While our pets might seem to have built-in warm winter coats, they too are sensitive to the elements. Bring them indoors during this bitter weather. Dogs and cats can get frostbitten ears, noses, and feet if left outside. Chemicals used to melt snow and ice can also irritate pets’ paws. Be sure to keep antifreeze, salt, and other poisons away from pets.
Cats sometimes crawl under cars and into the engine compartment, seeking shelter and warmth. Before starting the engine on cold days, bang on the hood to startle sleeping animals. Remember that just as cars heat to oven temperature in summer, they can be equally deadly in winter when they turn into freezers. Don’t leave your pet alone in a vehicle. It may freeze to death.
Animals can suffer from hypothermia, frostbite, and other cold weather injuries. Harsh conditions weaken their immune systems and open the door to illness. Calves and swine are especially susceptible to cold. Calves can have undetected pneumonia that can kill quickly when cold weather arrives. Animals that have recently arrived from a warmer climate, or that have been indoors and are now outdoors, may not be acclimated to local weather and can suffer more winter illnesses.
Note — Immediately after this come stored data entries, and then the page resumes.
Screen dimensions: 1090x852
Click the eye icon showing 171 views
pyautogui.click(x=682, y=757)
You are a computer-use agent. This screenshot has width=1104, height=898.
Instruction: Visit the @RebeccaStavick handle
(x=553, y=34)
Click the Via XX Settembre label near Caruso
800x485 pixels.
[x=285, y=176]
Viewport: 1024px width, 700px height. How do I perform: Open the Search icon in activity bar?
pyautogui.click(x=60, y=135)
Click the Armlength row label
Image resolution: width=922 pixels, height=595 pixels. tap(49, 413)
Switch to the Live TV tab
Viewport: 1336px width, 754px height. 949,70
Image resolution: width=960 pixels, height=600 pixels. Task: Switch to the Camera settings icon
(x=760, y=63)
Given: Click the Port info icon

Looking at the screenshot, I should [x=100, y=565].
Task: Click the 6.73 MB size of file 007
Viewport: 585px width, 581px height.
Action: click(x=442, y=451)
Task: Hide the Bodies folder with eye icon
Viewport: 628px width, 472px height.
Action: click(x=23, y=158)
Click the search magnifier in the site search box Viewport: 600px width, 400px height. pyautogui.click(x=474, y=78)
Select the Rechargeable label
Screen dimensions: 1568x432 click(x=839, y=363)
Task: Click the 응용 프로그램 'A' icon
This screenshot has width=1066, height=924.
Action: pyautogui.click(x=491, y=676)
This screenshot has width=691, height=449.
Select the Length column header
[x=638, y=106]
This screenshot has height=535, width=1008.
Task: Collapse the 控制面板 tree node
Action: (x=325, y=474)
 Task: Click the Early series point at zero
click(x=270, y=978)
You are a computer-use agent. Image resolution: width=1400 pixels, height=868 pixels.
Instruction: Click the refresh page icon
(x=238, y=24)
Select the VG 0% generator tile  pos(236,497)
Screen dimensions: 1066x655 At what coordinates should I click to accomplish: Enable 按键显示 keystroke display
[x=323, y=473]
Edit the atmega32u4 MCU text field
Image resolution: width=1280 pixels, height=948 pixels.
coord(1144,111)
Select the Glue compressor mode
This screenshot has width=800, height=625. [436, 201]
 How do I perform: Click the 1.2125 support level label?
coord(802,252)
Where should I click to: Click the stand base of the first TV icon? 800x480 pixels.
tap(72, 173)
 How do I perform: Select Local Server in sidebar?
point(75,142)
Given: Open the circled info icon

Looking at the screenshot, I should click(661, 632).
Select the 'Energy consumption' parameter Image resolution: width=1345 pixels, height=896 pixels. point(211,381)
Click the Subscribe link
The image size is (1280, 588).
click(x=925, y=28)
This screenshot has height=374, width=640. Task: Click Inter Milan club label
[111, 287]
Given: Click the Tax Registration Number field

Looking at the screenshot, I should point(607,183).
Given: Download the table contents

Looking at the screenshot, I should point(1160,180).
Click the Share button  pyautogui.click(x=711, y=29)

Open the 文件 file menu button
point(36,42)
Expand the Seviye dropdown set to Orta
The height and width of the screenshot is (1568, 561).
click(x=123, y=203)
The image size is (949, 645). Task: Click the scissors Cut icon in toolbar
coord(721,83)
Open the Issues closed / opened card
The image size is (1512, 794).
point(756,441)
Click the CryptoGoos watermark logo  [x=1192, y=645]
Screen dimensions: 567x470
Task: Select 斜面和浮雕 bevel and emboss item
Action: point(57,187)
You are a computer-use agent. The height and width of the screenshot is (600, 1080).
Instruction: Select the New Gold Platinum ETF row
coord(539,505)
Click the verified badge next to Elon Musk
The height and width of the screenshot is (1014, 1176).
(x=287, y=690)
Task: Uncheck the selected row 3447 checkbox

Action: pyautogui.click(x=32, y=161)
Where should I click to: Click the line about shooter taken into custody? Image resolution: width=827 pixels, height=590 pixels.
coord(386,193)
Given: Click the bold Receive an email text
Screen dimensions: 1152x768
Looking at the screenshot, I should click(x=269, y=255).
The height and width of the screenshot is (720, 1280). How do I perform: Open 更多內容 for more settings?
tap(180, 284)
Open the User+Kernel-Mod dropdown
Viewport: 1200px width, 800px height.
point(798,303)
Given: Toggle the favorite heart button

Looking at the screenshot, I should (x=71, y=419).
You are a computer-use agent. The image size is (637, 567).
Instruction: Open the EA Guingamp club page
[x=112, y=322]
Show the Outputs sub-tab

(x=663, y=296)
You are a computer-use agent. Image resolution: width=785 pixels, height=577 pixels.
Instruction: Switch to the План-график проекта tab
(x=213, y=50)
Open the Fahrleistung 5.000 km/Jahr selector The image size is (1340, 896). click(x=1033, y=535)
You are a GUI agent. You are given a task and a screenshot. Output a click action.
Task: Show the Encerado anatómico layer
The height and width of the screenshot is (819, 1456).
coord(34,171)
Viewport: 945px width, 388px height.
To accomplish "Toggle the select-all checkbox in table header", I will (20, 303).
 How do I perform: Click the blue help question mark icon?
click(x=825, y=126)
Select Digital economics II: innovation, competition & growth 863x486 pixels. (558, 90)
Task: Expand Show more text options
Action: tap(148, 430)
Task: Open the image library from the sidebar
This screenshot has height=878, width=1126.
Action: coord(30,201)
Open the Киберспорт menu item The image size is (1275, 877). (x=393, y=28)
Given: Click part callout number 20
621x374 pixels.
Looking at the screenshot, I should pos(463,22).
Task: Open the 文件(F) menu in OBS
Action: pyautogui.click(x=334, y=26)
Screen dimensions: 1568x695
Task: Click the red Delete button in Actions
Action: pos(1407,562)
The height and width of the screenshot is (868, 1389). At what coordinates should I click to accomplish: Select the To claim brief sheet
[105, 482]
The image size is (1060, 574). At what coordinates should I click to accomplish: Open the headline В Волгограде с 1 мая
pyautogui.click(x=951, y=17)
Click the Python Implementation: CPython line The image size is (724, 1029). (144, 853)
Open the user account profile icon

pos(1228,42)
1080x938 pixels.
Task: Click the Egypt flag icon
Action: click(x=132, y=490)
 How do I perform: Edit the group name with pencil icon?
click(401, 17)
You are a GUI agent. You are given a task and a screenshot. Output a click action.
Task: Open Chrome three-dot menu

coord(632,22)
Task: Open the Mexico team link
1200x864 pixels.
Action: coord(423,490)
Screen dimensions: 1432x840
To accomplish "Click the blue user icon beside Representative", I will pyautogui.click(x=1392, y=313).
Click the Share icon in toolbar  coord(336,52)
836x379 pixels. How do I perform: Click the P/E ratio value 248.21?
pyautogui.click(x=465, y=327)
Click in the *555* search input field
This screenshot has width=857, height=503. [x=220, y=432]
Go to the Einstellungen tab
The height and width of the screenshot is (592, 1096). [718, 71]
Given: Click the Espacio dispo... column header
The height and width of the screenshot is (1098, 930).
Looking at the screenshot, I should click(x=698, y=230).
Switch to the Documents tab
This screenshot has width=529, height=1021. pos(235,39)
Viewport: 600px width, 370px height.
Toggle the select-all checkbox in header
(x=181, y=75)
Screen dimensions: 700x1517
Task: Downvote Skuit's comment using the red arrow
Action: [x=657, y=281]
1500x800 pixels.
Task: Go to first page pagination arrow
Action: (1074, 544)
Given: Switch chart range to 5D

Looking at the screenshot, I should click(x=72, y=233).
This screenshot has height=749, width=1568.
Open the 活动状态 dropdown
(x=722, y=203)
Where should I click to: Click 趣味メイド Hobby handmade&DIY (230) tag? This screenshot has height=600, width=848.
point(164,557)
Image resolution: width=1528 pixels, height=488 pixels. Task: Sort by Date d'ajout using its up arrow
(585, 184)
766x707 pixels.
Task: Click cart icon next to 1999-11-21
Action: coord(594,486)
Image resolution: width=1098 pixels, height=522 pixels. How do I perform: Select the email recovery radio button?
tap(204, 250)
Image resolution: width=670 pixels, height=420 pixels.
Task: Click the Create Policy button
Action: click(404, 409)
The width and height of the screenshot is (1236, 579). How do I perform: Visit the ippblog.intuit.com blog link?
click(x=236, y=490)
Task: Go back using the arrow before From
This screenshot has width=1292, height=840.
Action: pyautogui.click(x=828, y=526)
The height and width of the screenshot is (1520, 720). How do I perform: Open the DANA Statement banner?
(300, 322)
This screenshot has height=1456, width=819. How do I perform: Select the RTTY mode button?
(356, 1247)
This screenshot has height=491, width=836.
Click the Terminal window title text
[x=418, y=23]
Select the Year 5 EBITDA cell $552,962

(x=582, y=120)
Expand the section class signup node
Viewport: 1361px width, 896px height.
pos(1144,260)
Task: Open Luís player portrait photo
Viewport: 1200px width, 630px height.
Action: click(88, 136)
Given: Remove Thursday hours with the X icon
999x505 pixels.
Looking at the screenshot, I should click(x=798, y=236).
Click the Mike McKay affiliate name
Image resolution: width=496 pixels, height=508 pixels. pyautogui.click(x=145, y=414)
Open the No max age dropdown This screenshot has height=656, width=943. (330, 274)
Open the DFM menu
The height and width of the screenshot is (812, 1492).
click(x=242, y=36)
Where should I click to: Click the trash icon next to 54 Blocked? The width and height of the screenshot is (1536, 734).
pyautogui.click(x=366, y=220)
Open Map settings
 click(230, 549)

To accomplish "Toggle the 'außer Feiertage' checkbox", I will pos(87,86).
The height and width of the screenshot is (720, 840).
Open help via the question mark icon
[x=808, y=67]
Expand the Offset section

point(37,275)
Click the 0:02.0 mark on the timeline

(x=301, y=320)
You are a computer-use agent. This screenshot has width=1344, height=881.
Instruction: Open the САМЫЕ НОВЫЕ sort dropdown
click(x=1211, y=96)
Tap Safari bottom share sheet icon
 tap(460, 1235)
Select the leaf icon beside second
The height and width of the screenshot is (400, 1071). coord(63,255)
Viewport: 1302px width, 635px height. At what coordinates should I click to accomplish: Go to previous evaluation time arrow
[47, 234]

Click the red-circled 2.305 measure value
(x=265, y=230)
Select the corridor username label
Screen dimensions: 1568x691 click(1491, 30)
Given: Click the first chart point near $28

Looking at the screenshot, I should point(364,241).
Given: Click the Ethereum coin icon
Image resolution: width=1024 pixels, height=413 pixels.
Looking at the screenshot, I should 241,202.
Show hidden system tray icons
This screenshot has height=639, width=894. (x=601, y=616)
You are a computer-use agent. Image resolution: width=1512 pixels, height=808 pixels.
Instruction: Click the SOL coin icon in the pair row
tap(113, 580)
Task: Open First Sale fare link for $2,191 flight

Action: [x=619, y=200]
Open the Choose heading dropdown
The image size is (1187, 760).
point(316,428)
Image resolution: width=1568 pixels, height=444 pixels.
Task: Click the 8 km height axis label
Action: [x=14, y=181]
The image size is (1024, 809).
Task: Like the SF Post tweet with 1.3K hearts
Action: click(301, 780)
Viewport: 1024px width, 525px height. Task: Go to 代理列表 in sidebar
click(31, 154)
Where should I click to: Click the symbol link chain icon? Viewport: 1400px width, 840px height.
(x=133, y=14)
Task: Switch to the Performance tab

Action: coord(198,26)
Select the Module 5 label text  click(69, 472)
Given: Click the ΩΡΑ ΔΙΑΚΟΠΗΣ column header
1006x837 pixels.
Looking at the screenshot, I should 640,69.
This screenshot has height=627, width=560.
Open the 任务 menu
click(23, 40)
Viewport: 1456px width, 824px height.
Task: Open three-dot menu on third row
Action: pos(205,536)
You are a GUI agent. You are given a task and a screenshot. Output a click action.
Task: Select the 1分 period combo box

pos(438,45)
Make sure animals have a place to get out of the wind and moisture, even if it is just a windbreak or a three-sided shelter. Also provide dry bedding to protect them from frostbite. Animals burn extra calories to keep warm in severe cold, so they need extra nutrition. They also need access to fresh water – not frozen streams or snow. Stock tank heaters and frost-proof watering devices will ensure that livestock get enough to drink.